Когда Берч отпустил ее руку, Эмили немного покачнулась, потому что это было сделано так, как будто он кинул ее руку ей обратно. Затем, быстро отвернувшись, он тихо сказал, но с намеком на смех:
— Идемте, начнем праздновать...
Они стояли перед камином в библиотеке с бокалами в руках, чокались и желали друг другу счастливого Нового года. А потом Эмили снова выпила густого, сладкого ликера.
Когда бокалы опустели, девушка, как это сделала бы хозяйка дома, подошла к столу и, взяв с него тарелки, начала передавать еду остальным.
Она уже собиралась сесть, но спросила Лэрри:
— Как вы думаете... может быть... может быть, хозяйка съела бы кусочек пирога и выпила бы рюмочку вина?

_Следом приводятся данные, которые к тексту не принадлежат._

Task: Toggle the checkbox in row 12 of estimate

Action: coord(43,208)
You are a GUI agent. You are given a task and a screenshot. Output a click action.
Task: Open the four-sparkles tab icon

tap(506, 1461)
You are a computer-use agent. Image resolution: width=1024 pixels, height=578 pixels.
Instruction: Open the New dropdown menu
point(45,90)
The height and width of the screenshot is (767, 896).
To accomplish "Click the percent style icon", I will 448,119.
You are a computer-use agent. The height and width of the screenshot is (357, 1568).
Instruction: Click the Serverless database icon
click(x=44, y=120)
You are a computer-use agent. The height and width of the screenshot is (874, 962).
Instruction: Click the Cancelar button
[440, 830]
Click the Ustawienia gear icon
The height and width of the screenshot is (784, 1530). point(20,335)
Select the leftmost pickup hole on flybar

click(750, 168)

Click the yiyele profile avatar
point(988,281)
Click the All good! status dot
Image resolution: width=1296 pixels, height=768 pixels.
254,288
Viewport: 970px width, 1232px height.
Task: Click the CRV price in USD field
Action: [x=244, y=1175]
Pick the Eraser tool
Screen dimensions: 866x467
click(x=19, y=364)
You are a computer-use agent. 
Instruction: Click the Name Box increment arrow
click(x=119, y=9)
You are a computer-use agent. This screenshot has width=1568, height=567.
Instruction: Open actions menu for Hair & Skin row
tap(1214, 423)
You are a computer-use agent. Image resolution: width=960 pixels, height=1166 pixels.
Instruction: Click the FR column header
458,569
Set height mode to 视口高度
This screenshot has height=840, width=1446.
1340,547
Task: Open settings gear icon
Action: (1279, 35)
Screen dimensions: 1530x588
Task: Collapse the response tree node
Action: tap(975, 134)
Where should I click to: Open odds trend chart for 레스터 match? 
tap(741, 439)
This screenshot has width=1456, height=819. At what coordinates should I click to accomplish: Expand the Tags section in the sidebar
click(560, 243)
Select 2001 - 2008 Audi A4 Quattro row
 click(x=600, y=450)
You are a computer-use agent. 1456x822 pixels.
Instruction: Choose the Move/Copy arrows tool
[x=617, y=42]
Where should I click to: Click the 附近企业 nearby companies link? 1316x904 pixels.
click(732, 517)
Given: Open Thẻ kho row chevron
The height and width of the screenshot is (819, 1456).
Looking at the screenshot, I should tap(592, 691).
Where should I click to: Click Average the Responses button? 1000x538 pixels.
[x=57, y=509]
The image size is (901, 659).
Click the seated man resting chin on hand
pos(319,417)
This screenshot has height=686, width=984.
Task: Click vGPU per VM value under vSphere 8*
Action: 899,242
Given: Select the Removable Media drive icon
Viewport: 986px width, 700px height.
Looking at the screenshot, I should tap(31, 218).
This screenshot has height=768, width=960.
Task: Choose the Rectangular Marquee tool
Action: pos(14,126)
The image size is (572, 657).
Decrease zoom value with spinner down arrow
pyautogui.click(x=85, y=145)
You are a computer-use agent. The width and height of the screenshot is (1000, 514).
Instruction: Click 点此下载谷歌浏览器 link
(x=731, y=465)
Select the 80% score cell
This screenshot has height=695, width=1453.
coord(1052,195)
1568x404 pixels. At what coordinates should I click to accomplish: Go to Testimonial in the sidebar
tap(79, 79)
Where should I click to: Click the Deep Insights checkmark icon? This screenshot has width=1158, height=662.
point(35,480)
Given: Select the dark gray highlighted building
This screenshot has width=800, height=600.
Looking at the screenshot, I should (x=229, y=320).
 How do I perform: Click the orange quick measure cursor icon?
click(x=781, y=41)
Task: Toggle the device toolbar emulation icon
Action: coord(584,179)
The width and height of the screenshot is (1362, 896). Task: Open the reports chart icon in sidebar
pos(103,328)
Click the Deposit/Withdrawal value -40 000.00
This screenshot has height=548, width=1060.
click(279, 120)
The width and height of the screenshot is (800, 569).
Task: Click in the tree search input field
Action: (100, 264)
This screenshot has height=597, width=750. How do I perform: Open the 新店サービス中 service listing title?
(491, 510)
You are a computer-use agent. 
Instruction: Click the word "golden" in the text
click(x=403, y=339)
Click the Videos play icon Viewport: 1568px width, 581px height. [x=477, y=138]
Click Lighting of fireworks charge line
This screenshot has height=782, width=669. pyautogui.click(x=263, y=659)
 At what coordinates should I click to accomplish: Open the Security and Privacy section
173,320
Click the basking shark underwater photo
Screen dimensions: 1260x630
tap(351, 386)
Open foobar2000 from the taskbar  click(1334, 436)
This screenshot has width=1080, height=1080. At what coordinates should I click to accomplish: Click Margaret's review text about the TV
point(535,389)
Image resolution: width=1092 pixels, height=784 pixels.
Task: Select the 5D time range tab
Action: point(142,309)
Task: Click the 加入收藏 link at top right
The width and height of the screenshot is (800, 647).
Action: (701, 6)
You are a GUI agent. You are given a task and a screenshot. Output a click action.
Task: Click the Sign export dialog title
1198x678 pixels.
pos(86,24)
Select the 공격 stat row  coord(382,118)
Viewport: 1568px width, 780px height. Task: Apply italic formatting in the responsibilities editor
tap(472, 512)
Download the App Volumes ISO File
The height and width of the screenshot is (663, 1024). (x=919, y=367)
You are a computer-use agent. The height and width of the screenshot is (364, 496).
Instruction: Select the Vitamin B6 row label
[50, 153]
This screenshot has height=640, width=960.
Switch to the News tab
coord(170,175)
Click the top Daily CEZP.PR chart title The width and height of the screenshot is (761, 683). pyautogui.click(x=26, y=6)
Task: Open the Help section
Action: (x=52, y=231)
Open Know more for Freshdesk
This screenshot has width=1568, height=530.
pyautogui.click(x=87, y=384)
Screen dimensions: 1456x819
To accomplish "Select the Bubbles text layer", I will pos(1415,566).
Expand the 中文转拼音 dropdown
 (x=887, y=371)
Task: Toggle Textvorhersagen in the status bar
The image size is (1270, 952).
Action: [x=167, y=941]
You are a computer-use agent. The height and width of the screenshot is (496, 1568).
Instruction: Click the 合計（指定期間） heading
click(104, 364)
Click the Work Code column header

Рот Лэрри был полон еды; прожевав ее, он ответил:
— Я очень в этом сомневаюсь, Эмили; ее дверь была заперта весь этот день. Нет. — Он покачал головой. — Я очень сомневаюсь.
Значит, ее голова не совсем не соображала, сказала она себе, потому что она заметила, что он сказал «весь этот день», как говорила она, а не «сегодня», как говорят образованные люди.
— Может, мне попробовать?
— Нет-нет, оставьте все, как есть.
Эмили уселась, держа на коленях наполненную тарелку, но не сразу начала есть. Ей казалось, что нехорошо, что хозяйка была наверху совсем одна. Однако, как он и сказал, ее дверь была закрыта на засов в этот день, а это означало, что она пребывала в одном из своих дурных настроений. Не было необычным то, что Рона запирала дверь на ночь, но, когда она запирала дверь на день, это почти всегда означало, что она не в духе.
Эмили никак не могла привыкнуть к тому, что ее хозяйка запирает дверь. Идешь к ней с подносом или чем-то еще, дергаешь ручку, ожидая, что дверь откроется, и что же? Поднос стукается о дверь, и ты почти роняешь его и все, что на нем. Однажды, когда дверь была заперта, Эмили стояла снаружи и прислушалась, ожидая услышать какой-нибудь звук типа стона или плача, или даже звук, который возникал, когда хозяйка царапала указательным пальцем шелк стеганого одеяла. У нее была такая привычка. Этот звук, хоть и слабый, мог совершенно вывести вас из себя. Но оттуда не доносилось ни звука, абсолютно никакого звука. И девушка представляла себе, что ее хозяйка сидит, глядя на свое отражение в большом зеркале на туалетном столике возле стены.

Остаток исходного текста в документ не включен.